Tableau 2 – Lien entre le Supply Chain Management
et le tableau de bord prospectif
Les flèches dans la colonne SCM poursuivent
leur flux descendant car une chaîne logistique
qui réussit à satisfaire ses clients devrait réaliser des « Bénéfices financiers » sous forme de
marges bénéficiaires accrues, de cash flows
améliorés, d’augmentation du chiffre d’affaires et de rentabilité accrue de l’actif.

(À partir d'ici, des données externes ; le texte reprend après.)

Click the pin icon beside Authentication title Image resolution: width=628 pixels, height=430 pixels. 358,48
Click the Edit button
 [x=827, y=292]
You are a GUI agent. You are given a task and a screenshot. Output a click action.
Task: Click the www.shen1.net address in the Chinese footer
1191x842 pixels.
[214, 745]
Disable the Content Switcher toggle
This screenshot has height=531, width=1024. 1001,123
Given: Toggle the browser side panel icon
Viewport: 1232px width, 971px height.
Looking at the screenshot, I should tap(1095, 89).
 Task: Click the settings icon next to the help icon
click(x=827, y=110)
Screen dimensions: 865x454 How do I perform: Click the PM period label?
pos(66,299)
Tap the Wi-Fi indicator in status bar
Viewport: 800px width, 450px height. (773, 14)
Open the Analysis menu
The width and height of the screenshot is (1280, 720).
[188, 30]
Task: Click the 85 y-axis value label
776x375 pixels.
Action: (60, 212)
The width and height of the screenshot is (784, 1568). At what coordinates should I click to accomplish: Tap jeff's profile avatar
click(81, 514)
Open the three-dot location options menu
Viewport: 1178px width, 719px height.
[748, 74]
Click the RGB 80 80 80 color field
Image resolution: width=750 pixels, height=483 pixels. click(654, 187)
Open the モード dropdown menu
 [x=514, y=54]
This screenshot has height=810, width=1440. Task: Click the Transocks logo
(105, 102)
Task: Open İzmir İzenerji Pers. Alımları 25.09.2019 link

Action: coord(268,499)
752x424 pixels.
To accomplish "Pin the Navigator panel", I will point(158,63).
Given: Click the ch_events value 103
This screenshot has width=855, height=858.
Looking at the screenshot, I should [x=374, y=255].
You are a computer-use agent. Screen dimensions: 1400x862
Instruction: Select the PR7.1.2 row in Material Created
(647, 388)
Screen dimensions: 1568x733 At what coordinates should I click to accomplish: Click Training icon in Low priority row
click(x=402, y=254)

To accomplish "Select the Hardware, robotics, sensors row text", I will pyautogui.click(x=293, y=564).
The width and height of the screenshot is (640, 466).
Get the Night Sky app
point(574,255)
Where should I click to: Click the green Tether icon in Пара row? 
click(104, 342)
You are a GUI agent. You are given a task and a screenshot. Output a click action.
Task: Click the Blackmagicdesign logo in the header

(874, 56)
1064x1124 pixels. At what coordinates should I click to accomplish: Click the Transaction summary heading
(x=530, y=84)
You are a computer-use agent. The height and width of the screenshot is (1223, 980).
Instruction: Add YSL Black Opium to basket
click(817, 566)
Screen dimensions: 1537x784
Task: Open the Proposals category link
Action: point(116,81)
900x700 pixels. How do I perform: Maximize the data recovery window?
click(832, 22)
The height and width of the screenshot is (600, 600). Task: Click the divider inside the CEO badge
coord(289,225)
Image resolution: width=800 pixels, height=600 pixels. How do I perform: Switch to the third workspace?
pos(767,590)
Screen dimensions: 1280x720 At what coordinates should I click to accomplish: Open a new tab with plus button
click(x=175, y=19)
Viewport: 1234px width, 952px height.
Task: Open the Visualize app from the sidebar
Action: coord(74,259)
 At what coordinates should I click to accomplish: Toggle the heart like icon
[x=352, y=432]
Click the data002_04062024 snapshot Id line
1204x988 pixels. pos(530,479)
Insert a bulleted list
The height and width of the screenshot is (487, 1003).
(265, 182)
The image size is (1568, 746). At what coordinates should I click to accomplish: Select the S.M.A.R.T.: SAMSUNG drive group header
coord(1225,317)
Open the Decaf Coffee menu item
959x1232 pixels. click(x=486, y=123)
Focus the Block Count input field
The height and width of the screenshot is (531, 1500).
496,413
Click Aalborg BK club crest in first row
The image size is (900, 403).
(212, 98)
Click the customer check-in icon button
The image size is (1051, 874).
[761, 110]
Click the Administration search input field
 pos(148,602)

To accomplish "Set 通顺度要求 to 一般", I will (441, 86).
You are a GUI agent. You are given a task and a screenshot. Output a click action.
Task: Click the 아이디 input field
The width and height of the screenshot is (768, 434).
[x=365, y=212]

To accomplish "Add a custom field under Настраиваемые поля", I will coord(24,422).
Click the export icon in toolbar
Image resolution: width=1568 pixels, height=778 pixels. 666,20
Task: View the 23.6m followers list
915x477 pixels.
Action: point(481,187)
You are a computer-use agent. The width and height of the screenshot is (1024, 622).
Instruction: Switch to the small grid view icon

Pour que
le modèle de SCM soit dynamique, et non statique, il doit intégrer une dimension appelée
« Amélioration du SCM ». Cette dimension
part du principe qu’une chaîne logistique,
pour rester compétitive, doit continuellement
s’améliorer dans les domaines de l’innovation
de produit/processus, du partage des connaissances avec les employés (gestion de partenariat) et de la gestion des flux d’information. La
compétitivité continue d’une chaîne logistique repose également sur l’évaluation de sa
performance par rapport aux menaces et/ou
alternatives potentielles sur le marché. A
noter que la dimension « Amélioration du
SCM » alimente en retour la dimension
“Objectifs du SCM », créant ainsi une boucle
infinie d’amélioration continue.
La colonne SCM de ce tableau se rattache
intuitivement aux quatre catégories du TBP
illustrées dans la colonne TBP. Comme l’indiquent les flèches horizontales, les quatre
dimensions du modèle de SCM renvoient aux
quatre classifications de mesures du TBP. En
d’autres termes, la dimension « Objectifs du
SCM » renvoie à l’axe « processus internes »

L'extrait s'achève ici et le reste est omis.